— SET EXERCISE —
Please copy the lines below word for word, from the line with "Viewport: 436px width, 277px height." up to and including the final line.

— RAW DATA —
▼▼▼

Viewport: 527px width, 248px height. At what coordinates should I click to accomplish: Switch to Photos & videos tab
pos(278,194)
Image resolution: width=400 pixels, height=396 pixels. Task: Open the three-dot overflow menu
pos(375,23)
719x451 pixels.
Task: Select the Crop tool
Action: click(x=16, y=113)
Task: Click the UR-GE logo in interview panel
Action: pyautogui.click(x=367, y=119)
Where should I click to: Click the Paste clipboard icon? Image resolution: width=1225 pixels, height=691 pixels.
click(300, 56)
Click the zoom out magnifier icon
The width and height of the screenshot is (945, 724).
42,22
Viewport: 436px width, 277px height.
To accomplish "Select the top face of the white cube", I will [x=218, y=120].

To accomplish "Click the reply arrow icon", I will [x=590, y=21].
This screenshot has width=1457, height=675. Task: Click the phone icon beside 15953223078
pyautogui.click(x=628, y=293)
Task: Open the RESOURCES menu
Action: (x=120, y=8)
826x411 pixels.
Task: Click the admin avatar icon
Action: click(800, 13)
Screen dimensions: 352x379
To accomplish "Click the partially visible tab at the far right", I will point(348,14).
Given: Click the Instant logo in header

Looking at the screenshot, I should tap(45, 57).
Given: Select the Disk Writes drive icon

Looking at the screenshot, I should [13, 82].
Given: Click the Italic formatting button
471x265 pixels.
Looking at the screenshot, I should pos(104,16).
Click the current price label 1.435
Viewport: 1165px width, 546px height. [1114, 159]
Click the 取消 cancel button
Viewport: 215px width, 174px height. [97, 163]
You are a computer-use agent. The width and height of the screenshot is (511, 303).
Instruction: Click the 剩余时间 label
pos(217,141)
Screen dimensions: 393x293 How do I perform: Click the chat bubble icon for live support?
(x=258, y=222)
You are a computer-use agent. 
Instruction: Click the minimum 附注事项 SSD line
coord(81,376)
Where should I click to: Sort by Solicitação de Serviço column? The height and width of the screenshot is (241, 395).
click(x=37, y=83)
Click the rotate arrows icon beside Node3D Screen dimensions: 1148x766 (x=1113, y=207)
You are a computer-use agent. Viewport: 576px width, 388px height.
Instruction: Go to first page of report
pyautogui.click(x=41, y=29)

▲▲▲

— TASK SOLUTION —
Viewport: 436px width, 277px height.
To accomplish "Select the top face of the white cube", I will [x=218, y=120].

To accomplish "Click the reply arrow icon", I will [x=590, y=21].
This screenshot has width=1457, height=675. Task: Click the phone icon beside 15953223078
pyautogui.click(x=628, y=293)
Task: Open the RESOURCES menu
Action: (x=120, y=8)
826x411 pixels.
Task: Click the admin avatar icon
Action: click(800, 13)
Screen dimensions: 352x379
To accomplish "Click the partially visible tab at the far right", I will point(348,14).
Given: Click the Instant logo in header

Looking at the screenshot, I should tap(45, 57).
Given: Select the Disk Writes drive icon

Looking at the screenshot, I should [13, 82].
Given: Click the Italic formatting button
471x265 pixels.
Looking at the screenshot, I should pos(104,16).
Click the current price label 1.435
Viewport: 1165px width, 546px height. [1114, 159]
Click the 取消 cancel button
Viewport: 215px width, 174px height. [97, 163]
You are a computer-use agent. The width and height of the screenshot is (511, 303).
Instruction: Click the 剩余时间 label
pos(217,141)
Screen dimensions: 393x293 How do I perform: Click the chat bubble icon for live support?
(x=258, y=222)
You are a computer-use agent. 
Instruction: Click the minimum 附注事项 SSD line
coord(81,376)
Where should I click to: Sort by Solicitação de Serviço column? The height and width of the screenshot is (241, 395).
click(x=37, y=83)
Click the rotate arrows icon beside Node3D Screen dimensions: 1148x766 (x=1113, y=207)
You are a computer-use agent. Viewport: 576px width, 388px height.
Instruction: Go to first page of report
pyautogui.click(x=41, y=29)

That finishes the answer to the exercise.